PROVIDED DATA:
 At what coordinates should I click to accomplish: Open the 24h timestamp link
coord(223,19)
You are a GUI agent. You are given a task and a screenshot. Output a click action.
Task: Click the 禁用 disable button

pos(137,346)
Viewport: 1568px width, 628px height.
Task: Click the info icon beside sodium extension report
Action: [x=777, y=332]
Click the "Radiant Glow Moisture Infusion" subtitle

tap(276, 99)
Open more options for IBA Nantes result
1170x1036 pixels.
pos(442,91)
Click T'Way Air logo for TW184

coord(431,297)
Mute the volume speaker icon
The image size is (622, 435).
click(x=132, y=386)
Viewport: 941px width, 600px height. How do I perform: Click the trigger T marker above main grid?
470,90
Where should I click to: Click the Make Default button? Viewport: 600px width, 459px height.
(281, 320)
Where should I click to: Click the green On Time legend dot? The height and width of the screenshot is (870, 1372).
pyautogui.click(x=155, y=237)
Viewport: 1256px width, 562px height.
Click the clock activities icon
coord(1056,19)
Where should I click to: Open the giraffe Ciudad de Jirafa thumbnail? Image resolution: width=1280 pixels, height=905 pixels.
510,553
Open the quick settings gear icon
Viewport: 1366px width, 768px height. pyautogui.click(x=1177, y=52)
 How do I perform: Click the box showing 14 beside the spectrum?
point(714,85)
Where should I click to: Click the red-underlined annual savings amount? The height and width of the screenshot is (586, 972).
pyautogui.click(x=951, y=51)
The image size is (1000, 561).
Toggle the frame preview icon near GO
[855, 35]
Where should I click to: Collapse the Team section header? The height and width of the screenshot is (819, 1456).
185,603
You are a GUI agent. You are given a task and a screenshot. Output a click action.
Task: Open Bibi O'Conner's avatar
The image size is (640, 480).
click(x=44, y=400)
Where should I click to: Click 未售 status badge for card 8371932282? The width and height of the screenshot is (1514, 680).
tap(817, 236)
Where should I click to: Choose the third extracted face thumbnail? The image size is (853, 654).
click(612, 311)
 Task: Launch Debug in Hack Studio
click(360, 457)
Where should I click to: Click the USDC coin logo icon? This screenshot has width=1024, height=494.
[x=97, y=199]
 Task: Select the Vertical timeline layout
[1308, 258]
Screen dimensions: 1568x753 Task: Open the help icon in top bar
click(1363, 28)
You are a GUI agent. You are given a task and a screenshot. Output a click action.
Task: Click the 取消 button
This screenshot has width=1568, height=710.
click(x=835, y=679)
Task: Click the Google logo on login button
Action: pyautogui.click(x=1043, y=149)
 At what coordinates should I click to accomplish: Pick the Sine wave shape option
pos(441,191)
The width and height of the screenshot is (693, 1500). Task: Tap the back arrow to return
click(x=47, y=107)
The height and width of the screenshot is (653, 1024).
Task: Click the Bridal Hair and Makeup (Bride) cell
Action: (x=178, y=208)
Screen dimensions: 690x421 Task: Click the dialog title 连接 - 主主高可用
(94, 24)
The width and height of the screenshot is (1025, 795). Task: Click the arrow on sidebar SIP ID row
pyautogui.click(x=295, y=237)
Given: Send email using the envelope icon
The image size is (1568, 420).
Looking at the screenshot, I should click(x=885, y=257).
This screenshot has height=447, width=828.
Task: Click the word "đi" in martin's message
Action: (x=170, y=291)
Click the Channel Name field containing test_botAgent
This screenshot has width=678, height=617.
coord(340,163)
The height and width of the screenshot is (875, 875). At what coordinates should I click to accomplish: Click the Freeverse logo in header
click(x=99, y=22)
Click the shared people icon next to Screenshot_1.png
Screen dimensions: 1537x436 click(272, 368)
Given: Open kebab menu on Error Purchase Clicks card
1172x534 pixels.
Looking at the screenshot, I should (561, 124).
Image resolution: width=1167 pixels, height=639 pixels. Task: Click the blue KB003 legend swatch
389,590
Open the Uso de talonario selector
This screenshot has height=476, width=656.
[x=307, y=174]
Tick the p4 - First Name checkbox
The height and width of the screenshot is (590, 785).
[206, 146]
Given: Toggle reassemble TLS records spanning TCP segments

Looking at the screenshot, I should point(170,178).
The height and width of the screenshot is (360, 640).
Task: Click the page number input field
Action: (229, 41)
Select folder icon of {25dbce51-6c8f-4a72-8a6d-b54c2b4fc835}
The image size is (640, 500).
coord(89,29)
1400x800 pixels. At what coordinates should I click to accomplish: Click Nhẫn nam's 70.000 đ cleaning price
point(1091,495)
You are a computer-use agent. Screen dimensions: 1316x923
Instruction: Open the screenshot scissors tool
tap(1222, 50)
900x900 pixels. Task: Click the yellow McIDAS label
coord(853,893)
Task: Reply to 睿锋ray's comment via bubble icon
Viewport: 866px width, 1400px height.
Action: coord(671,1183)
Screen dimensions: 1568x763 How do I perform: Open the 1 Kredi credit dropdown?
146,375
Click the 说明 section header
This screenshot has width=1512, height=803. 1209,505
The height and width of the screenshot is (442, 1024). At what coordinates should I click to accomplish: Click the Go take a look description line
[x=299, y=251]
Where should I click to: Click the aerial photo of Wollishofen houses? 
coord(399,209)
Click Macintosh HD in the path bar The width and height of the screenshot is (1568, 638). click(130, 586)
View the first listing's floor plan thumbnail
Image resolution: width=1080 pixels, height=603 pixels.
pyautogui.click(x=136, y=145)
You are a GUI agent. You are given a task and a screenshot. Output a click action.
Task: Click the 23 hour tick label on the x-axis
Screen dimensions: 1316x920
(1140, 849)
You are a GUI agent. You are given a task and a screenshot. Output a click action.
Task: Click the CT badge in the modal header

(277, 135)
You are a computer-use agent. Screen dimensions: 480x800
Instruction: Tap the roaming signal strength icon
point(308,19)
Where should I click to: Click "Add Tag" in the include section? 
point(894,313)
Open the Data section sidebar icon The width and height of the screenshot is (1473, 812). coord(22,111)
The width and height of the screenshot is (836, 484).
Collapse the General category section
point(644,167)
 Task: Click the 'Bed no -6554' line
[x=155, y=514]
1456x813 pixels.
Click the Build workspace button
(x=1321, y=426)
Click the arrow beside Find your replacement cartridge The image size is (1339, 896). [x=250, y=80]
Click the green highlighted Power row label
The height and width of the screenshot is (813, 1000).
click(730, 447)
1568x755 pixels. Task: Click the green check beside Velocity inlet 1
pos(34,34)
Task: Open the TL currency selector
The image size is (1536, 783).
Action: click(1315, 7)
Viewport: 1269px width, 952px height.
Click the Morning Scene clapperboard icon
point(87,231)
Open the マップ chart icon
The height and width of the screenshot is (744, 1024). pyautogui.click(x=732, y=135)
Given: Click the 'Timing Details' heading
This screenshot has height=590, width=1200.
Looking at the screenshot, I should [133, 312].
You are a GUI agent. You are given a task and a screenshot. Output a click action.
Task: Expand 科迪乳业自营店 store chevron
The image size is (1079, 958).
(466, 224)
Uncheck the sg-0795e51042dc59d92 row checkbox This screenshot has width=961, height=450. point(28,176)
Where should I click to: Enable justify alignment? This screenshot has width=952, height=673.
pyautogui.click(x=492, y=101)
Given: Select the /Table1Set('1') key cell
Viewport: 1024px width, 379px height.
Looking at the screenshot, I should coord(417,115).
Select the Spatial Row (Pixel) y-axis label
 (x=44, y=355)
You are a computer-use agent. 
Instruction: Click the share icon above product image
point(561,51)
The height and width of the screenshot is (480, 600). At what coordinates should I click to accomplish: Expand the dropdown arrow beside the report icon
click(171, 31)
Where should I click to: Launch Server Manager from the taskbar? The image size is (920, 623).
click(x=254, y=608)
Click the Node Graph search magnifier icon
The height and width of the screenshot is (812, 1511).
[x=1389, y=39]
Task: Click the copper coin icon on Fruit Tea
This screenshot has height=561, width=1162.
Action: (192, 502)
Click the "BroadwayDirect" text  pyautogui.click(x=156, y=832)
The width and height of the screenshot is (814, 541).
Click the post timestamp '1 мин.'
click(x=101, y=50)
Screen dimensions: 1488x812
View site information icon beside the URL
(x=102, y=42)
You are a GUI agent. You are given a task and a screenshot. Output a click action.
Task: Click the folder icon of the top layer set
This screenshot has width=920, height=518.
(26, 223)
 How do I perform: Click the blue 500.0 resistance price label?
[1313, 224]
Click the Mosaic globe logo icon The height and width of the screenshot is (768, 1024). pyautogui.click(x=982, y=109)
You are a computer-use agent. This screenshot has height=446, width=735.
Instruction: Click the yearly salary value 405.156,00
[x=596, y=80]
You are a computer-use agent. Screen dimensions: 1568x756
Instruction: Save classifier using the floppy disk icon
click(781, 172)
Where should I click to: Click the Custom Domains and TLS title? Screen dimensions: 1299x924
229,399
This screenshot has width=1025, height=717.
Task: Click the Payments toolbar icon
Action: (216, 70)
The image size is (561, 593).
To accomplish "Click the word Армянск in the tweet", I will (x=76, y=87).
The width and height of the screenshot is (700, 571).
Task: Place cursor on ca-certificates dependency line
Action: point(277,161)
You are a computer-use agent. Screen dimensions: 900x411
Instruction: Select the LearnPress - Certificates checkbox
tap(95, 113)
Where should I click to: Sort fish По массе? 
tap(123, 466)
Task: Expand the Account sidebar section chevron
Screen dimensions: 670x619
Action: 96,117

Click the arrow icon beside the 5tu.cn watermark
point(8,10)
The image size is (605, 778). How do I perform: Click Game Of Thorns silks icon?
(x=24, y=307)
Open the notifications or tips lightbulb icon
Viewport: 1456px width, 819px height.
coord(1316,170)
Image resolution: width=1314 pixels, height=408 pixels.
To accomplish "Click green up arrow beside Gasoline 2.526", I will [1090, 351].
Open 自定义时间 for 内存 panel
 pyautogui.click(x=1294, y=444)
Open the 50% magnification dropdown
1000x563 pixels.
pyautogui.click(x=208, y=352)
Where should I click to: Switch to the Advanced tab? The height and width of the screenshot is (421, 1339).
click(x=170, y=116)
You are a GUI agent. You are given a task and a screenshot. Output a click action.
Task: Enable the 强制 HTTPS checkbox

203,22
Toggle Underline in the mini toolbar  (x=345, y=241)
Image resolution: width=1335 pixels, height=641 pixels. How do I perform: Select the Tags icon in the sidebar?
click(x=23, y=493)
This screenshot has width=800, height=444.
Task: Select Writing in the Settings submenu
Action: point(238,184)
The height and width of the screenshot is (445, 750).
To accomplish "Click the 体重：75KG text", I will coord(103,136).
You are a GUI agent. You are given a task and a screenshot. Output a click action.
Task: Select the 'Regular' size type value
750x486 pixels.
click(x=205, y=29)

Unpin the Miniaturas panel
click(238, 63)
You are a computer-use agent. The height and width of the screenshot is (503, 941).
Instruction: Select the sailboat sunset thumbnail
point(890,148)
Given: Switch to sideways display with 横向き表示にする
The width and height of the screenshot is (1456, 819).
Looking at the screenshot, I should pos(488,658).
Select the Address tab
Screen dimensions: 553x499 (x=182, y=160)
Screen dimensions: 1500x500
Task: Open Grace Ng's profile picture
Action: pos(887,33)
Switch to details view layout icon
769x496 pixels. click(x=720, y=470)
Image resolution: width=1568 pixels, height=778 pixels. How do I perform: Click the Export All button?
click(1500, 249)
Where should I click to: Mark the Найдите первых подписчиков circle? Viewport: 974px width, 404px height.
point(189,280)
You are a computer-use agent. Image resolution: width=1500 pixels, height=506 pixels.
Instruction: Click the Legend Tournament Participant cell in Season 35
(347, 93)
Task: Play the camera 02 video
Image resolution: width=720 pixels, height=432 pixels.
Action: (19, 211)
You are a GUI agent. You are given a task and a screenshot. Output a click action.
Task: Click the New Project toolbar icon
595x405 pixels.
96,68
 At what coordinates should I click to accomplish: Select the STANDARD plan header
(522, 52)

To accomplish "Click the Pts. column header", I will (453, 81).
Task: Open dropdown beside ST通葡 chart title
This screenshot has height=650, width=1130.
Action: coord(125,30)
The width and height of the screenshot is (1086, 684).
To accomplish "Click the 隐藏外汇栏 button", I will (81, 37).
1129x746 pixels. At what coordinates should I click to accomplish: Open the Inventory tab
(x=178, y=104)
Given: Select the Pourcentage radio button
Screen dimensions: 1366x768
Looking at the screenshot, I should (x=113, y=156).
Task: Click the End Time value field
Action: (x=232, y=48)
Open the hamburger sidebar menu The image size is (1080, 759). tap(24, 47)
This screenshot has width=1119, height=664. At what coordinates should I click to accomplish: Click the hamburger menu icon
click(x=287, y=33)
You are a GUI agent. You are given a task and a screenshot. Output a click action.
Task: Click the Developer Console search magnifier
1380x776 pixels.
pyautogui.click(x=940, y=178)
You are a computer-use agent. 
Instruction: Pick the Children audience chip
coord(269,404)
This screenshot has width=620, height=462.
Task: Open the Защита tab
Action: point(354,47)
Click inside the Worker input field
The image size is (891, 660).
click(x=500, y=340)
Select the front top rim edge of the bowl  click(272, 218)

TASK DETAILS:
In the records, which lines mention the word "folder"? Copy those lines.

PROBLEM SOLUTION:
Select folder icon of {25dbce51-6c8f-4a72-8a6d-b54c2b4fc835}
Task: Click the folder icon of the top layer set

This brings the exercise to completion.